Music can offer different ways into and new understandings of artworks in the national collection and our exhibitions. Many renaissance and baroque paintings were originally intended to be shown in opulent private and religious interiors where music was a regular part of life. To complement our Beyond Caravaggio exhibition in 2017, we invited world-renowned ensemble Dunedin Consort to perform a special concert as part of the commemorations of the 450th anniversary of Monteverdi’s birth. In their lifetimes both artist and musician enjoyed the patronage of Duke Vincenzo I Gonzaga of Mantua, our concert brought their work together again.

Dunedin Consort, Caravaggio and Monteverde recital 2017 (photograph by Andy Catlin)

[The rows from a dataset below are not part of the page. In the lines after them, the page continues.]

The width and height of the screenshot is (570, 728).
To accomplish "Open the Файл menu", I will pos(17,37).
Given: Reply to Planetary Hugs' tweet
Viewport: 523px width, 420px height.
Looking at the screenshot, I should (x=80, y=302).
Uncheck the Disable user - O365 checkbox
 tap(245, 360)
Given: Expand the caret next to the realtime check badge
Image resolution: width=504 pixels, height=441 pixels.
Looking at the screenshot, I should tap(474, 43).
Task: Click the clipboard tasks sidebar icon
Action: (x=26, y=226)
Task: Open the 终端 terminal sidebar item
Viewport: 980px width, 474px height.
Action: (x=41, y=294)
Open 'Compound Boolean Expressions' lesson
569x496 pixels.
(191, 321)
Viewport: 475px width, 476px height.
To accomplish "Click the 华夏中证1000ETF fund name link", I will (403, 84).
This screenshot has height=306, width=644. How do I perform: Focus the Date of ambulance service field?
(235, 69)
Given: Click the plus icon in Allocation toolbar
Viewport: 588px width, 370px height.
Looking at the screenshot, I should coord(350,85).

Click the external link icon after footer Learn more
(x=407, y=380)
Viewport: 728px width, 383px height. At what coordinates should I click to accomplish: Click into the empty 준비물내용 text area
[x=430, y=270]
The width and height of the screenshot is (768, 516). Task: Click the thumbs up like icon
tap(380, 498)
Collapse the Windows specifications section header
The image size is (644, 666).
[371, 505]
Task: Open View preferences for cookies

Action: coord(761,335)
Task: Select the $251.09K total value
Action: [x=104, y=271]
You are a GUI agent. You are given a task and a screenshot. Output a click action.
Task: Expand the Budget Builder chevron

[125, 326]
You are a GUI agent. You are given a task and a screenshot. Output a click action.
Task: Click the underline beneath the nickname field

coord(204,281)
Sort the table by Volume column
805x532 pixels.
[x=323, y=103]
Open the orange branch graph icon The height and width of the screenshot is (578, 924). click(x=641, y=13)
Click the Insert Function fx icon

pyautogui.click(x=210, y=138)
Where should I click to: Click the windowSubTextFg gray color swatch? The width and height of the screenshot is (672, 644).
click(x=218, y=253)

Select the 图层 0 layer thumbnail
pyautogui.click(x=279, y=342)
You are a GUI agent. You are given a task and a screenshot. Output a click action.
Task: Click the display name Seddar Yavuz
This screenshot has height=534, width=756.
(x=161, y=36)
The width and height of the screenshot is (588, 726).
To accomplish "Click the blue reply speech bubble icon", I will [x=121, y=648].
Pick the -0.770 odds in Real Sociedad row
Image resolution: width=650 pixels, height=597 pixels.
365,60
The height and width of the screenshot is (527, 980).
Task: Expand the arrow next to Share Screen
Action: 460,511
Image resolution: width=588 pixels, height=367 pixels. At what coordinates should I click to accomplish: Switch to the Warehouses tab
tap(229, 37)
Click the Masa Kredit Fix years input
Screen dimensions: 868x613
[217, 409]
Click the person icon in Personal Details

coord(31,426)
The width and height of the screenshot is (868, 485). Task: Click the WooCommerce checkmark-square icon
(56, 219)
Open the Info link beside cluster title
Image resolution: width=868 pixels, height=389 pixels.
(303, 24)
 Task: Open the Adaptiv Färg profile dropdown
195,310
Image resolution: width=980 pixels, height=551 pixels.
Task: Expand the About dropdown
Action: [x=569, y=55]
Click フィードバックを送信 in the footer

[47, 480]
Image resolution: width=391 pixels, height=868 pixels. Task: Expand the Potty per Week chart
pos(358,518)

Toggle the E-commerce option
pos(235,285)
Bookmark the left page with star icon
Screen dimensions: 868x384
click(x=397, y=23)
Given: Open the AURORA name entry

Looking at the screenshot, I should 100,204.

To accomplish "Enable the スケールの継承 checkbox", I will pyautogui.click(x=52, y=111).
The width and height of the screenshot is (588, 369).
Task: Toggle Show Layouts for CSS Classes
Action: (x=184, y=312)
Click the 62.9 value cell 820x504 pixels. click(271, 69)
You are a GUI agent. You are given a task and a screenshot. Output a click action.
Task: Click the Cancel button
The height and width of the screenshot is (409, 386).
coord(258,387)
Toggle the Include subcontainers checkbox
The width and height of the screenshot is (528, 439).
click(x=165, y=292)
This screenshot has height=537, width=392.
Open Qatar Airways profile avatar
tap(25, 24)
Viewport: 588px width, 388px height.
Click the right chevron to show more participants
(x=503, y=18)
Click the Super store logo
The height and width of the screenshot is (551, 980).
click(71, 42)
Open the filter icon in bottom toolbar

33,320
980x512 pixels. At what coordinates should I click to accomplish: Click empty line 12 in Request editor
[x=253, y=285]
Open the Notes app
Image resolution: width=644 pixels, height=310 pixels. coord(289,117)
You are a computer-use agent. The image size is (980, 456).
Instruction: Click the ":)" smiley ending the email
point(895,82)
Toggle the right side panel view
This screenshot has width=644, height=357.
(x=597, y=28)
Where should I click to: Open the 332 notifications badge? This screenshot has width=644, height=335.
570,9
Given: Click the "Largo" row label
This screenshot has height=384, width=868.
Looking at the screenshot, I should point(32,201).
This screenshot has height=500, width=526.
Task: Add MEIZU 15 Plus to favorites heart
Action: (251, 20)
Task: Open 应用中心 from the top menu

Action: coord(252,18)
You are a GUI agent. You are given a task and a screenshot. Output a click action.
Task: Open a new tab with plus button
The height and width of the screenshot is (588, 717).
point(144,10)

Over the years we’ve also commissioned new music. The Wildings’ 2013 Bellany Suite was written in response to the John Bellany: A Passion for Life exhibition. In 2016 experimental composer Michael Begg wrote a new piece of music A Moon That Lights Itself inspired by Charles-François Daubigny’s twilight moon paintings as part of the programme for our Inspiring Impressionism | Daubigny | Monet | Van Gogh exhibition. Begg later released it in album version. In January 2020 Begg restaged the piece for Modern One audiences in response to Katie Paterson’s moon works installed in our NOW exhibition. 

Michael Begg and Clea Friend in rehearsal (left); performance of A Moon That Lights Itself, RSA 2016 (right), (photographs by Gráinne Rice)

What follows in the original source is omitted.